+++ Фрагмент текста

Театр

«Динозавр такая же реальность, как и корова»: интервью с AES+F

10 октября 2016 в 14:25
Фотография: Олимпия Орлова
Накануне осенней премьеры спектакля «Психоз» Зельдовича и AES+F в «Электротеатре Станиславский» «Афишa Daily» встретилась с, возможно, самыми известными отечественными современными художниками, чтобы поговорить об искусстве, динозаврах и коровах и том странном моменте времени, в котором мы живем.
Татьяна Арзамасова
AES+F
Лев Евзович
AES+F
Евгений Святский
AES+F
Марина Анциперова
«Афиша Daily»
Алексей Киселев
«Афиша Daily»

Анциперова: Вы на «Стрелке» сказали, что образы для своих работ черпаете из снов. Что вам сегодня приснилось?

Святский: Нам, кстати, одно и то же обычно снится.

Арзамасова: А сегодня сны не совпали, поэтому мы ничего не делаем.

Евзович: Это просто стандартная шутка на рутинный вопрос про то, как мы работаем вместе. Потому что это просто невозможно объяснить — и, соответственно, идея про то, что всем снится одинаковый сон.

Анциперова: Как вы объясняете для самих себя, почему вас так много?

Евзович: Мы начали работать вместе во время развала Советского Союза. Анатолий Васильев позвал нас сделать ему концептуальную рекламу, а так как мы с Таней не были связаны с полиграфией, то пригласили Женю. Получается, что познакомились мы случайно и эта история стала началом нашей коллаборации.

А настоящая причина заключалась в том, что в этой новой открытой ситуации нужны были партнеры по диалогу и мы фактически основали свою институцию. Поначалу мы подписывались фамилиями, но быстро поняли, что писать их все долго, журналисты отчаянно путаются, и мы решили упростить всем задачу, сократившись до аббревиатуры. Тем более что в этом есть игра с корпоративным именем.

Святский: Лев сказал уже про институцию и про то, что нам крайне важен был диалог и постоянное общение. Но также оказалось, что вместе мы можем сделать больше, чем каждый по отдельности.

«Исламский проект»

Анциперова: В одном из интервью вы рассказывали, что в 90-е все действительно верили фотографиям — и ваши коллажи «Исламского проекта» воспринимались за реальность. Что это за время было и что за поколение представляют собой художники 90-х? У вас, например, определенно было что-то общее с Young British Artists и их отношениями с телесностью.

Святский: И то и другое правда: мы принадлежим к какому-то поколению между хиппи и панком. Ближе к панку, но с такой вот русской спецификой. Мы сформировались во время космополитичности, когда перед всей страной стояла специальная интернациональная задача.

Арзамасова: Гиперлиберальность — я бы не побоялась этого слова, хоть сейчас его и не любят.

++++++

[К выполнению]
[A] Ответьте по интервью с AES+F на три вопроса.
(i) Кто позвал художников сделать ему концептуальную рекламу?
(ii) В каком театре проходит премьера спектакля «Психоз»?
(iii) Между какими двумя движениями Святский помещает своё поколение?
[B] Перечислите всех участников беседы, которые названы в интервью перед её началом, и укажите, кого представляет каждый.

+++ Фрагмент источника

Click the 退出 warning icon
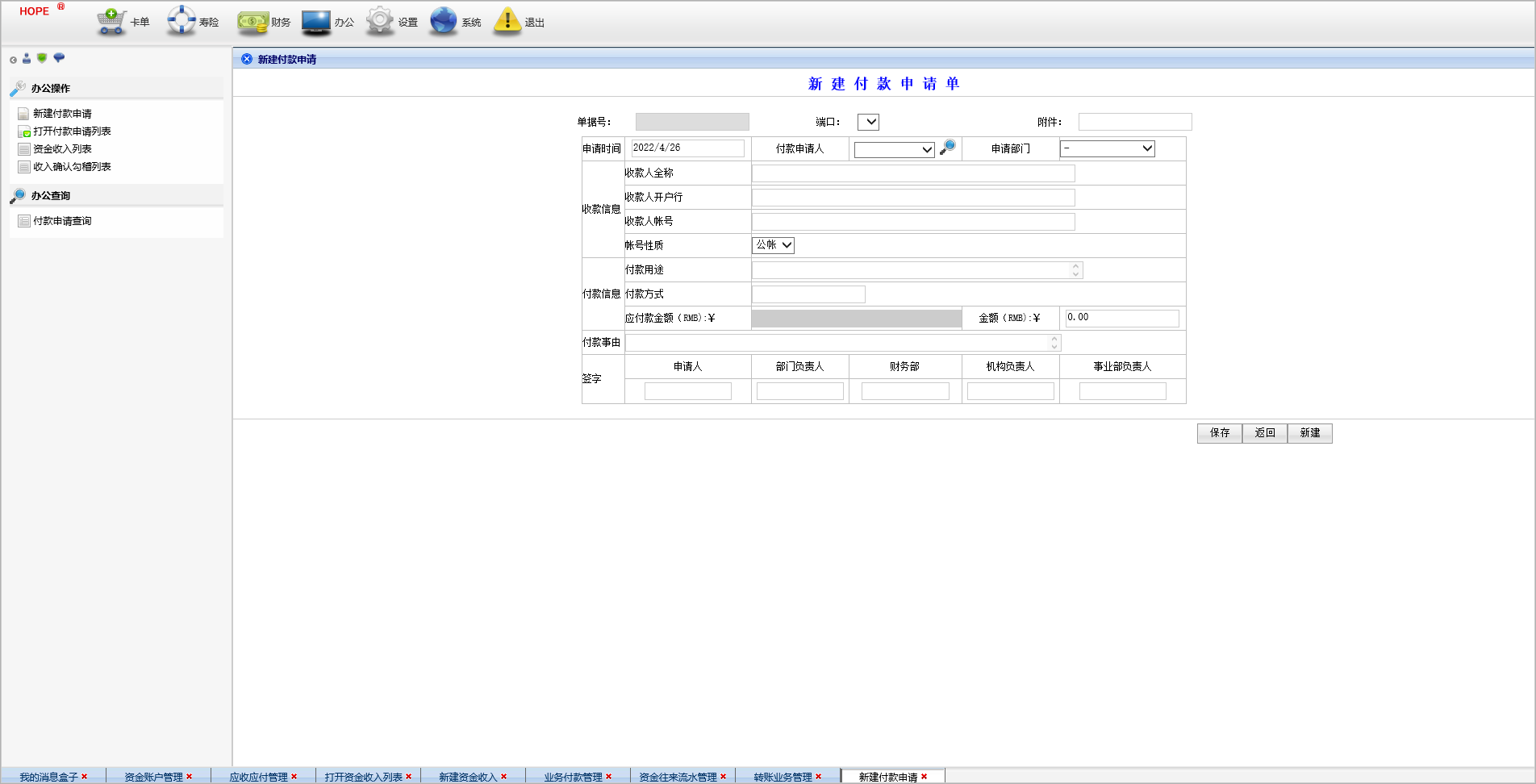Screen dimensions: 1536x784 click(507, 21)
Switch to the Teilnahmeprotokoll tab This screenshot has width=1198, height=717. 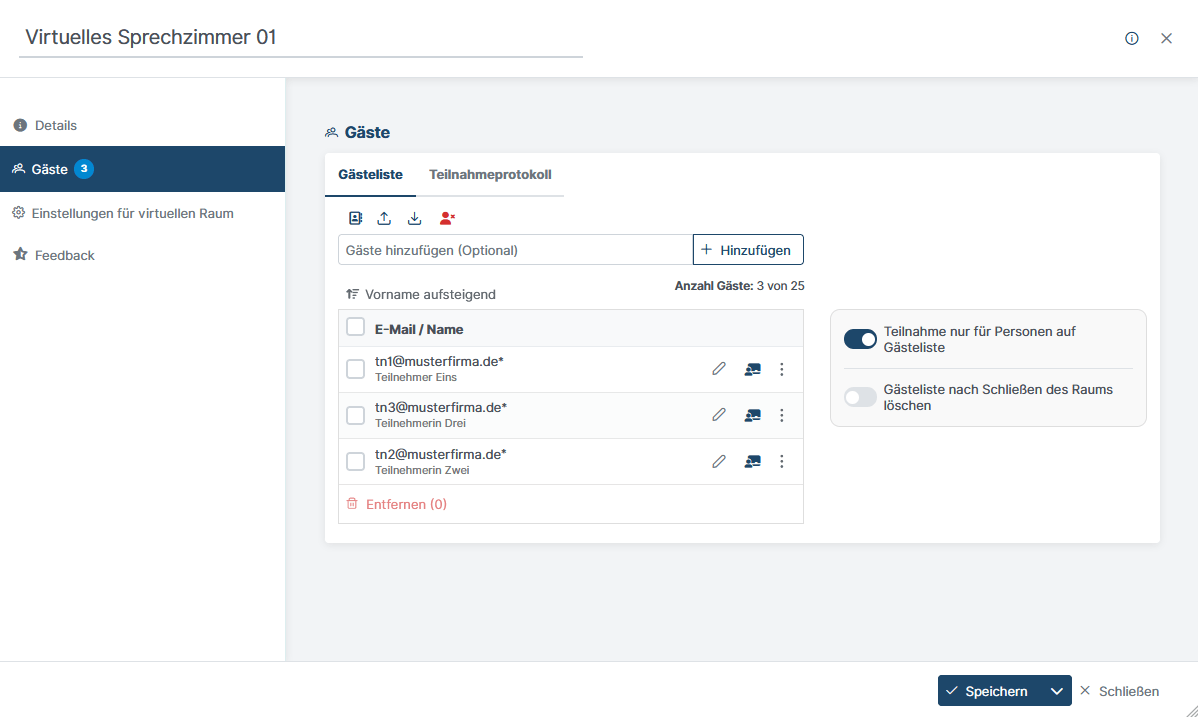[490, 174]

++++++

[Решённые задачи]
[A]
(i) Анатолий Васильев.
(ii) В «Электротеатре Станиславский».
(iii) Между хиппи и панком.

[B]
Татьяна Арзамасова — AES+F
Лев Евзович — AES+F
Евгений Святский — AES+F
Марина Анциперова — «Афиша Daily»
Алексей Киселев — «Афиша Daily»